From descriptive statistics, it is found that the mean GDP growth is the height in Oman (6.14%) and the lowest in Saudi Arabia (2.89%). The average inflation rates for Sudan, Iran and Egypt are 39.22%, 19.93% and 10.27% respectively which could be considered as very high.
OLS estimates showed that GDP growth has negative change with inflation rate, domestic credit to private sector and broad money while it has positive change with trade service and domestic credit provided by financial sector. Here it is also seen that inflation rate, trade service, domestic credit to private sector and domestic credit provided by financial sector are significant. The same directions of GDP changes with explanatory variables are observed in the least squares dummy variable approach and only domestic credit to private sector and domestic credit provided by financial sector are significant.
The significant Hausman test statistic conferred random effect model to analyze the panel data and hence finally random effect model with robust standard error is used. Here it is found that partial elasticity of GDP has negative relation with inflation rate, domestic credit to private sector and broad money while has positive relation with trade service and domestic credit provided by financial sector in countries of MENA region. Inflation rate, trade service, domestic credit to private sector and domestic credit provided by financial sector are significant.
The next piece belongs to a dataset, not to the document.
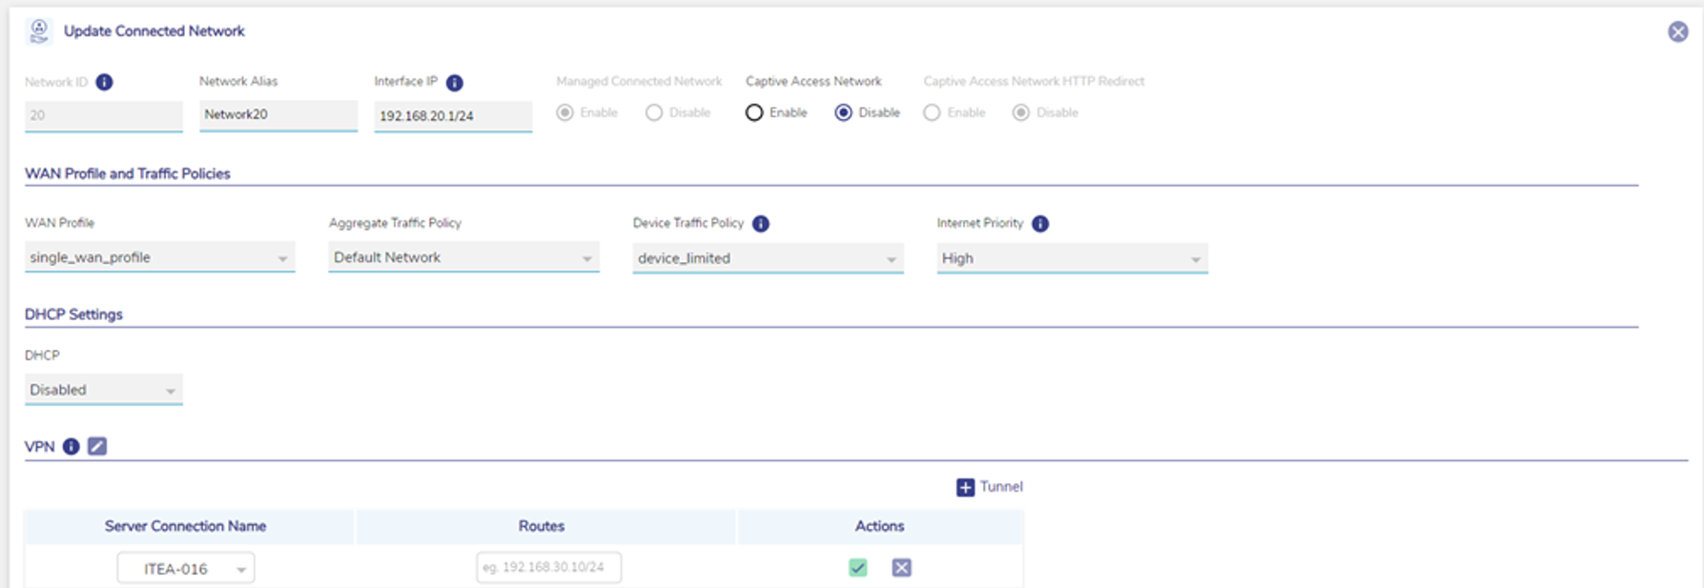
Task: Click the Routes input field
Action: [x=548, y=568]
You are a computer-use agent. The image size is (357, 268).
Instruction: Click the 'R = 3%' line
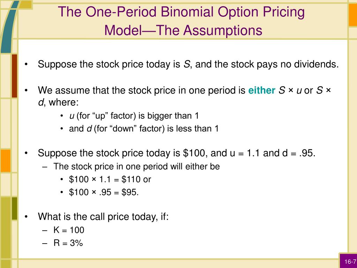[68, 243]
Negative impact on GDP might be due to high inflation rate and/or less stable economy which is also consistent with study of Iabal and Nawaz [15].
In view of provision over the exact role of financial sector and trade on economic growth, the results of present study should not be viewed as conclusive empirical evidence but rather as an additional inspiration for further research in this area.

6. Recommendations

Due to data unavailability, all of the MENA countries could not be included and only some selected factors are considered in the study. One can try to collect the data for all others countries from other source rather than the database of World Bank. Also more intensive analysis and test procedure can be employed by other researcher to get better estimate for using forecasting model (Like as discriminant and PCA can be used in further analysis.)
In brief, there is agreement that macroeconomic stability is critical for the growth of financial sector services. Countries should adopt appropriate macroeconomic policies, encourage competition within the financial sector, and develop a strong and transparent institutional and legal framework for financial sector activities. In particular, there is a need for prudential regulations and supervision, strong creditor rights, and contract enforcement.

7. Limitations

(1) Due to unavailability of data, the some MENA Countries are not considered in the analysis. (2) Expected result is not found for all explanatory variables (e.g. negative estimate for credit to private sector). (3) Our response variable GDP may depends on many factors but this study considered only five explanatory variables. (4) The study may have model specification error.